At 2pm, I found myself outside the Recoleta Cemetary. Two minutes later I saw Stephen and in another two minutes we found Katia. Its amazing how in such a big city a simple message can be transmitted so clearly. Thank goodness for WhatsApp and free wifi! Stephen was a teacher-traveler who I met in Cuenca over Christmas and Katia stayed with me in Quito in January as she started her South America trip. By this time it had started to rain and we were all hungry so we met Katia’s friends John and Emma for a traditional Argentine lunch: meat. We had lots of good discussion about how  our adventures had varied in South America so far and I shared my advice from Enrique earlier: “Buenos Aires is dangerous, no one ever leaves” which everyone in the group found to be very true.

968(Walking into the cemetery. It was giant – a mini village!)


982(One of Recoleta Cemetery’s many cats strolling past Evita’s grave – the most famous plot there)

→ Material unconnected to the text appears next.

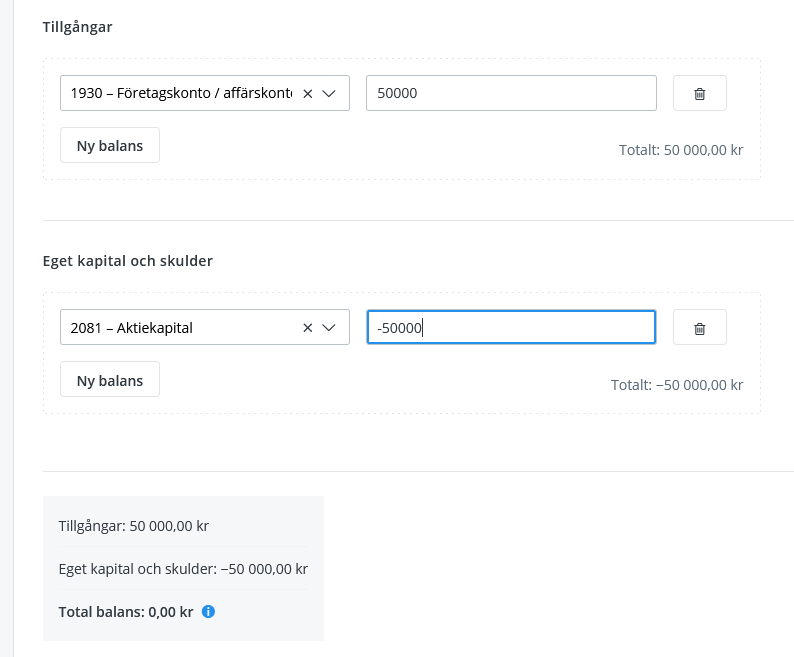Click the Totalt: 50 000,00 kr label

tap(680, 150)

The next day, we explored more of the same area, feasted on chorizo sandwhiches which luscious bread and grilled peppers from a street vendor, shopped for mate gourds and bombillas (straws) at the feria, indulged in the first of many alfajores and then settled on a grassy hill to drink beer and people watch. I loved seeing how many groups of friends came and went from the hill, arriving with full thermoses of hot water to fill their mate and leaving empty.

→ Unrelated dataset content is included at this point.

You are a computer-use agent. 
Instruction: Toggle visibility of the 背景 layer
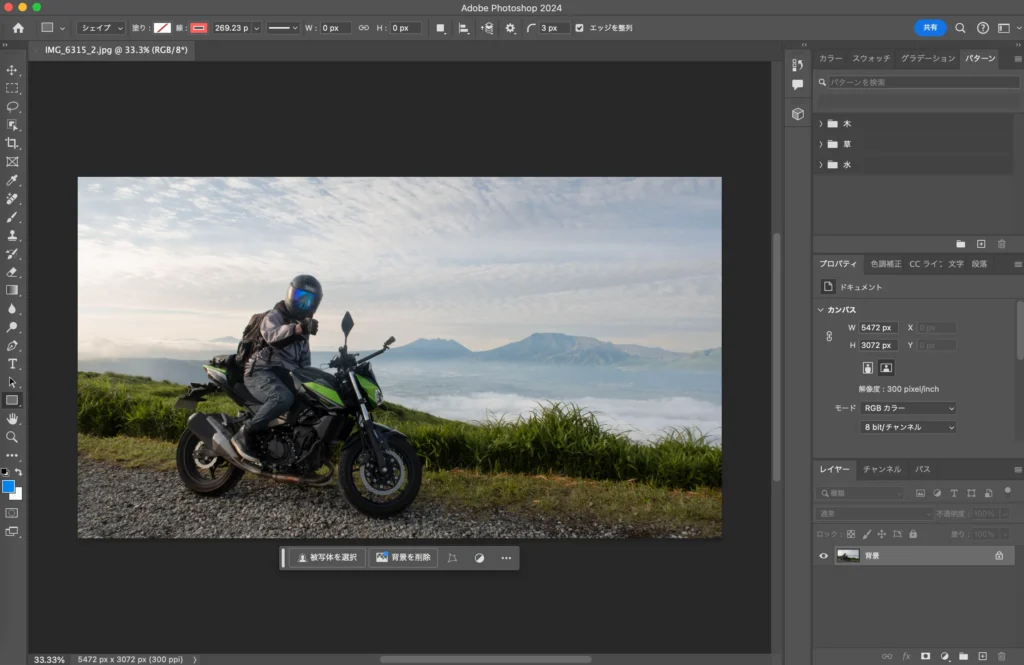823,556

That night, in true Buenos Aires tradition, I partied all night at Argentina’s Time Warp Festival. Ariel and Jilad invited their generous group of friends and we all went down to the Pier where the European festival group had set up two giant stages, one with beautiful set design representing waves and the night sky. Somehow, I managed to act local and I danced until 5am!


After a few precious hours of sleep, I awoke somewhat refreshed on Sunday “morning” and eager to utilize my last full day in Buenos Aires. While everyone was still sleeping, I snuck out to the San Telmo Street Fair. It was filled with antiques, leather goods, mate accessories, and artsy trinkets and extended for blocks. I popped into the local hot spot Desnivel for a delicious, calorie-filled chicken empanada and then went to listen to the jamband playing on a side street. At dusk, I stopped into a cafe for an Americano boost and then strolled through the old Mercado de San Telmo which was filled with more Antique furniture and books, especially those of Argentine-famous comic book character, Mafalda.

1009(La Casa Rosada, made famous by Eva Peron, now with ever-ready riot fences surrounding it)

After exploring multiple neighborhoods of Buenos Aires, my gut sense kept telling me that this city reminded me of Boston, especially with comparable crisp, cool falls. As a final treat, A + J ordered extra spicy authentic Indian food for my final meal. Monday would be filled with travel as I left B.A. and headed for an overnight stop in Rosario.